- **Instructions for the task**: Reproduce exactly the lines of the material beneath, from the line that contains "Task: Click the number 1 in the quantity box" to the line that contains "Viewport: 389px width, 352px height.", both included, and no other lines.

━━━ Information supplied

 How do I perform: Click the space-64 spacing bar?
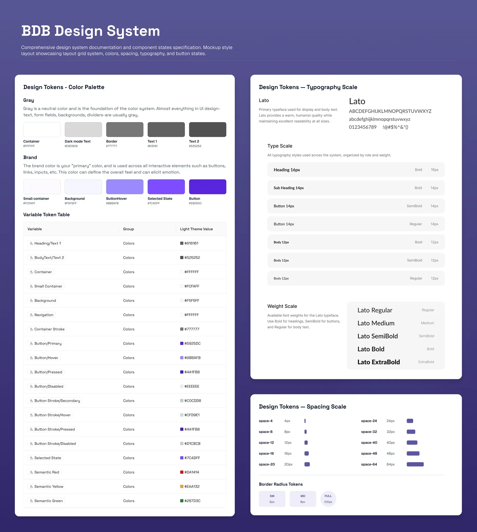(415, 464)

━━━━━━
━━━ Information supplied

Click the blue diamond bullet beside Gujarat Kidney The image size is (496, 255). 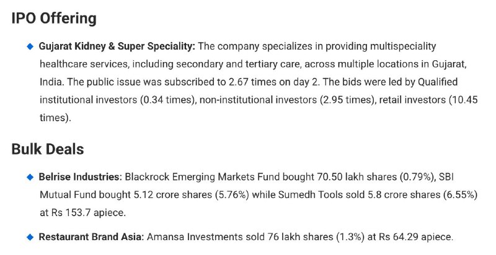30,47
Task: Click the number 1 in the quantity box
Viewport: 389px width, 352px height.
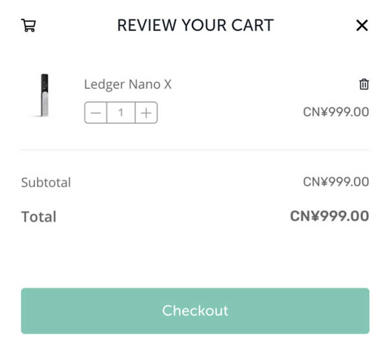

━━━━━━

- **Task response**:
Task: Click the number 1 in the quantity box
Viewport: 389px width, 352px height.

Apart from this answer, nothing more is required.